Zwar wird dies immer wieder gelungen komö­di­an­tisch und grotesk aufbe­reitet, und wer Dwayne Johnson in seinem letzten Fast & Furious-Install­ment F9 oder Jumanji: Will­kommen im Dschungel gesehen hat, ahnt, was das bedeutet. Doch im Kern schwingt hier ein unge­ahnter Pessi­mismus mit, den wir ja auch aus der Politik kennen, dass letzt­end­lich jeder Mensch, kaum dass er die Macht hat, korrum­piert werden kann, egal in welcher Position er ist, als Politiker ebenso wie als Vorsit­zender eines Vereins wie der FIFA. Und es Helden nun mal nicht anders geht, und sie das, so wie Politiker, nur allzu ungern zugeben. Bis auf Adam, der sich diese Schwäche nicht nur einge­steht, sondern sogar auf dieser Erkenntnis besteht und zum Helden erst überredet werden muss. Der sogar in seiner Körper­sprache, seinen im Schweben linkisch trip­pelnden, suchenden Schritt­folgen aus der Balance zu geraten droht.

Auch sonst wartet der auf der Ober­fläche mit Super­hel­den­kon­fron­ta­tionen nur so explo­die­rende Film immer wieder mit über­ra­schend stillen und einsich­tigen Momenten auf, wird gefragt, warum Menschen behaupten, von Göttern geschaffen worden zu sein, um sie dann umzu­bringen, wird ange­deutet, dass anar­chis­ti­scher Wider­stand letzt­end­lich die einzige Waffe ist, die Menschen irgend­wann bleibt, um das korrupte, poli­ti­sche System neu zu starten. Und der vor allem das Gutsein in unserer post­mo­dernen, tech­no­kra­ti­schen Welt hinter­fragt, in der es nicht mehr ausreicht, gut zu sein, um die Welt zu retten. Und deshalb nicht nur Super­helden umdenken und einen Para­dig­men­wechsel anstreben müssen, sondern auch die Menschen, die ihre Super­helden auf den erst­besten Thron hieven wollen.
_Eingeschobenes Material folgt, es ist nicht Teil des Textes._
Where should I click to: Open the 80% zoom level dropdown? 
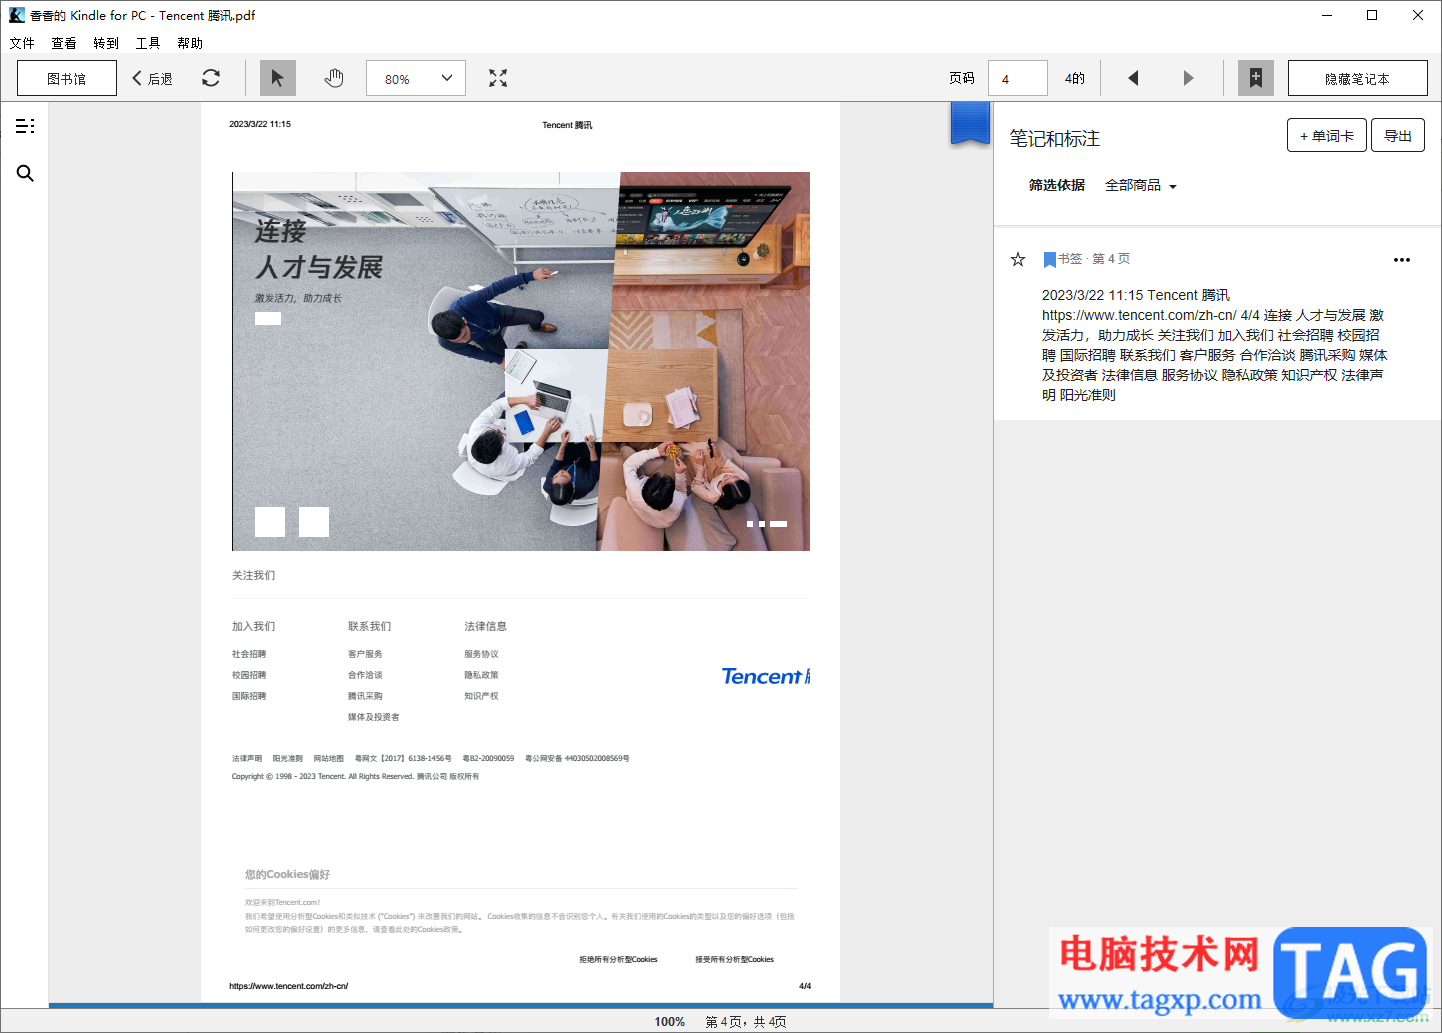[416, 78]
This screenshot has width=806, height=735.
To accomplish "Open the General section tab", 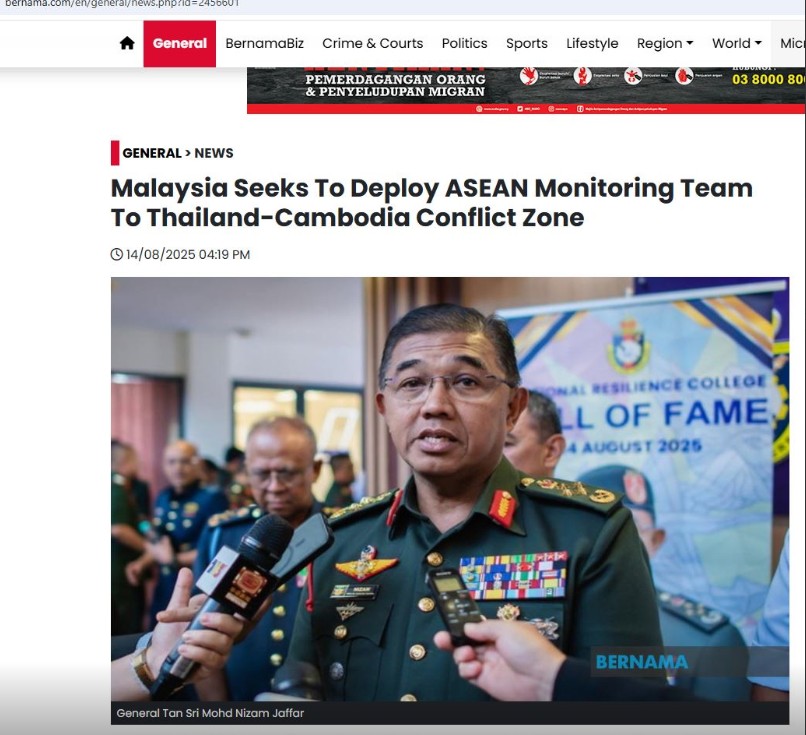I will click(x=179, y=44).
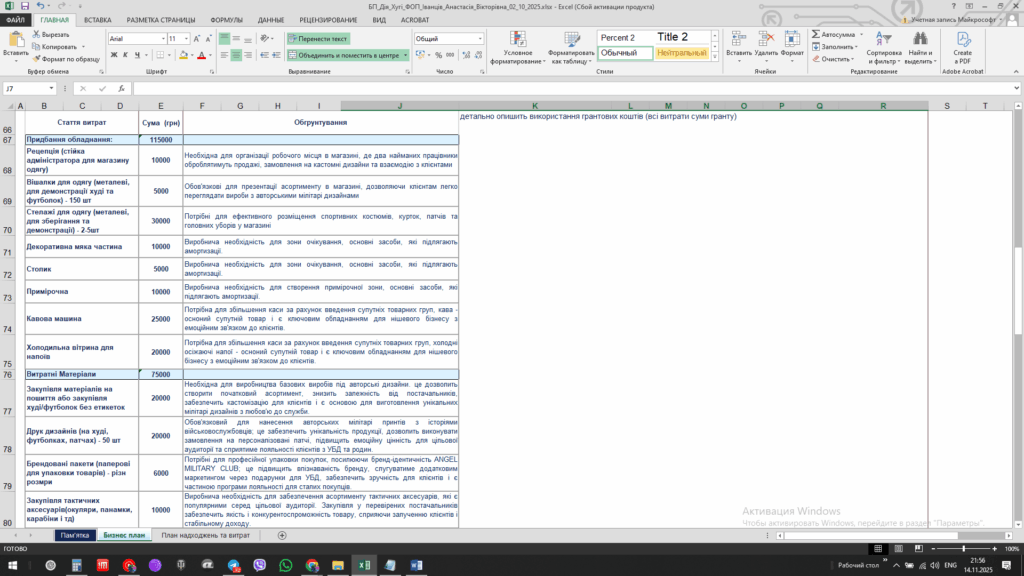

Und dann ist da natürlich noch der Tribut an die DC-Comic-Welt, die bei weitem nicht so liebevoll manisch ausfällt wie in Marvels animiertem Meis­ter­werk Spider-Man: A New Universe (2018), aber dennoch: wie die erste Kampf­szene Adams in den Bergen mit Paint it Black von den Rolling Stones unterlegt wird und Schraf­furen, Schnitte und Bewe­gungen dem Stil der alten Comics nach­emp­funden und gleich­zeitig Refe­renz­räume zum Wahnsinn des Viet­nam­kriegs geöffnet werden und damit dem Film seine Grun­die­rung geben und wie dann auch noch in der üblichen Mid-Credit-Sequenz ein ganz anderes Kapitel eröffnet wird, bekommt man eine Ahnung davon, dass der Film noch viel mehr hätte sein können.